Item coordinate data >>
━━━━━━━━

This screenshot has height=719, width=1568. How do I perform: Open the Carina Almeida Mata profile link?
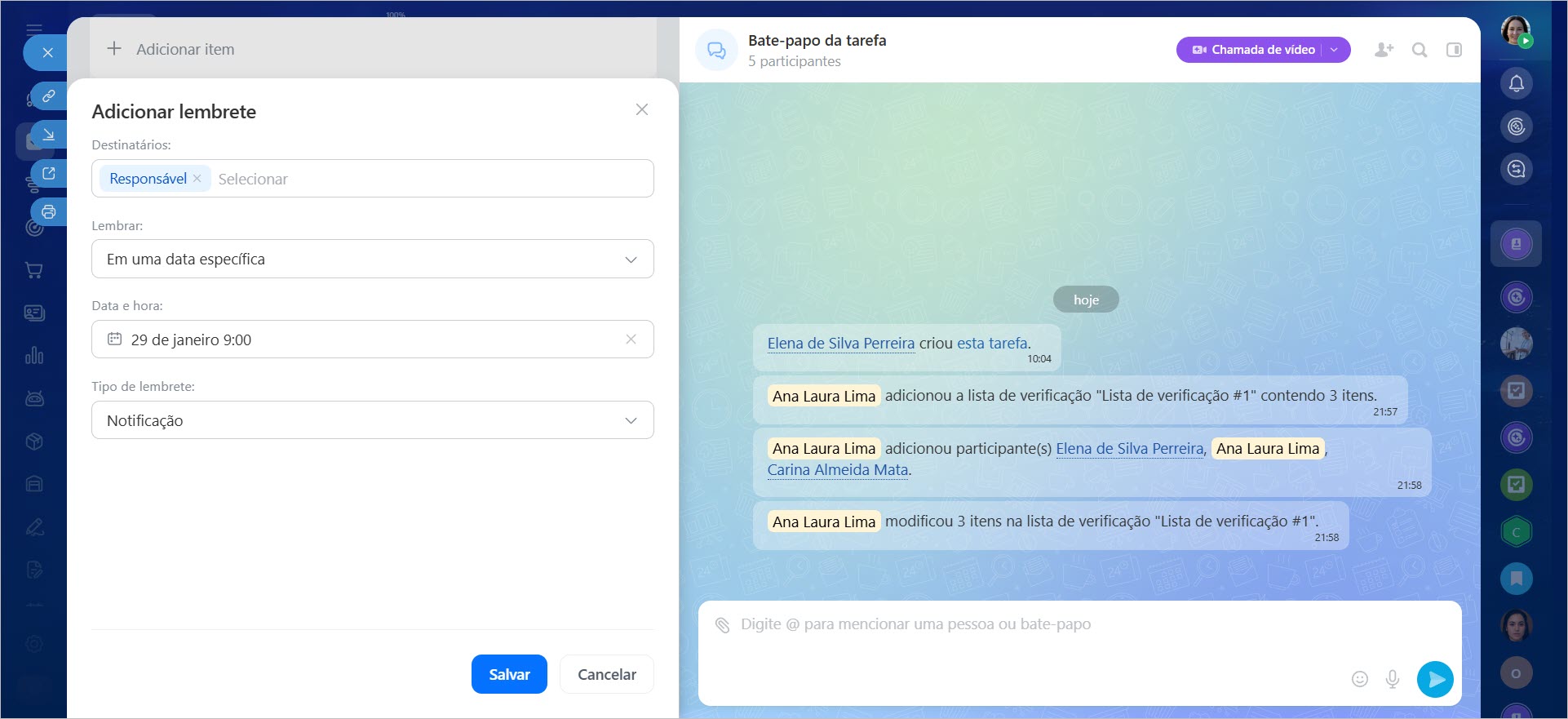837,470
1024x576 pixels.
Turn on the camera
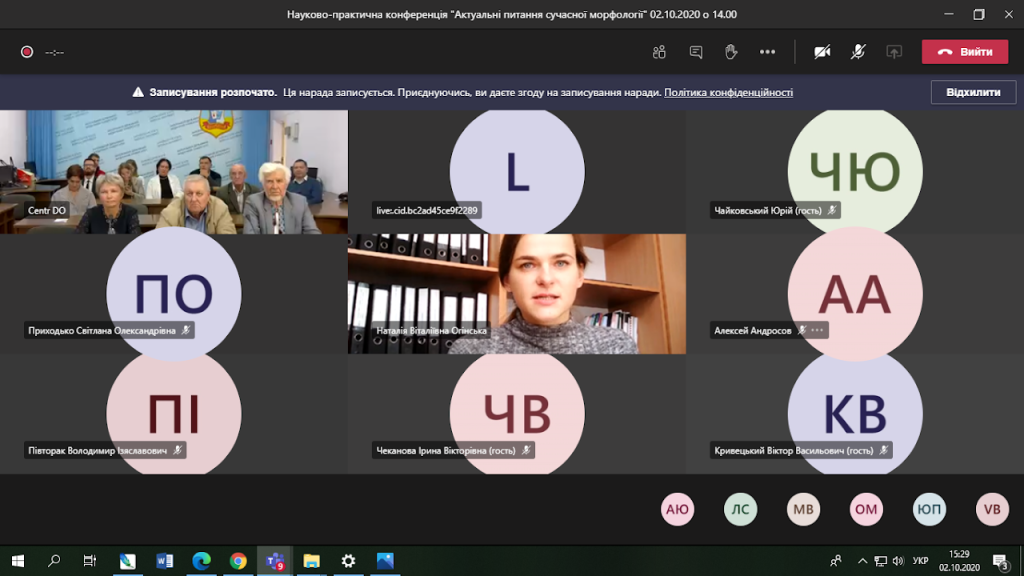click(x=822, y=52)
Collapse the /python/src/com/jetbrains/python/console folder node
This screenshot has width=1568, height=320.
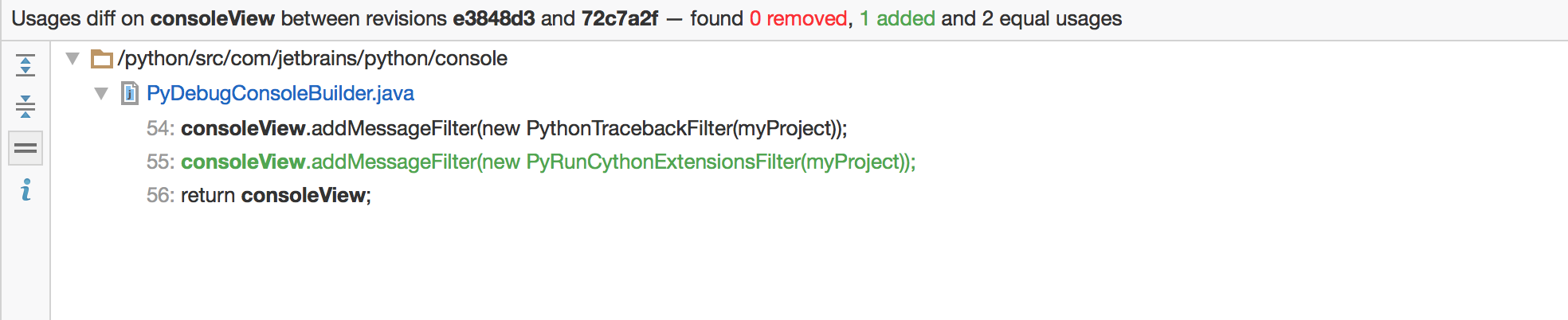73,58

━━━━━━━━

Job >> Show every line of the records that contains the string "width", copied in full. Case counts.

Response below >>
This screenshot has height=719, width=1568. How do I perform: Open the Carina Almeida Mata profile link?
This screenshot has width=1568, height=320.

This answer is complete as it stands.